Start of PROVIDED ENTRIES

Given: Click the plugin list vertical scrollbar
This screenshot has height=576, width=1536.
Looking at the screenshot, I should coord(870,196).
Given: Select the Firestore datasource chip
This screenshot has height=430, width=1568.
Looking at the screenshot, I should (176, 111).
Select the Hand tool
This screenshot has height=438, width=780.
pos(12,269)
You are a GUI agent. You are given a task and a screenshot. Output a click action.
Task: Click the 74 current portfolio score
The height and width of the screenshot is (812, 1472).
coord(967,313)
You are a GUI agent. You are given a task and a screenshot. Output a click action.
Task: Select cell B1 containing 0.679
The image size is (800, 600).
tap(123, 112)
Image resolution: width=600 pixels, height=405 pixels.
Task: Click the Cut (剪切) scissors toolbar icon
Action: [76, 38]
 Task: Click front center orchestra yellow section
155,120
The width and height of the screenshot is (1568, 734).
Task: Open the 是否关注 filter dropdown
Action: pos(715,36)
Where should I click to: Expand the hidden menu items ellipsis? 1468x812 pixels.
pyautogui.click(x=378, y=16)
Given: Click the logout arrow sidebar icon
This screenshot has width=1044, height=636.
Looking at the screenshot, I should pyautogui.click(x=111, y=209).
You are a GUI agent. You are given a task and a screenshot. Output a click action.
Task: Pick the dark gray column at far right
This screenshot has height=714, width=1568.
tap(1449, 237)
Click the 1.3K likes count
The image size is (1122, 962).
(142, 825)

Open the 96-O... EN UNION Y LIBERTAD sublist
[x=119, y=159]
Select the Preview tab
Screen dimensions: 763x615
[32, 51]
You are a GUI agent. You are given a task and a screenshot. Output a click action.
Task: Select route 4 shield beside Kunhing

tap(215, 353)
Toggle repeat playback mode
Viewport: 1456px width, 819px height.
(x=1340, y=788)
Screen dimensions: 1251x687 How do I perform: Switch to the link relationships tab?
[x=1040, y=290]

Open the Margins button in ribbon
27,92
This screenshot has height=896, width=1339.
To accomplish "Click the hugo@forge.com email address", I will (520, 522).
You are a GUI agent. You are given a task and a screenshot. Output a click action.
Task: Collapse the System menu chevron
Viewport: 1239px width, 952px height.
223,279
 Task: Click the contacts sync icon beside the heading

End of PROVIDED ENTRIES

Only those lines running from the one containing "Screen dimensions: 1251x687" through the last line of the data above are to be copied, exactly, with both ends included.

Screen dimensions: 1251x687 How do I perform: Switch to the link relationships tab?
[x=1040, y=290]

Open the Margins button in ribbon
27,92
This screenshot has height=896, width=1339.
To accomplish "Click the hugo@forge.com email address", I will (520, 522).
You are a GUI agent. You are given a task and a screenshot. Output a click action.
Task: Collapse the System menu chevron
Viewport: 1239px width, 952px height.
223,279
 Task: Click the contacts sync icon beside the heading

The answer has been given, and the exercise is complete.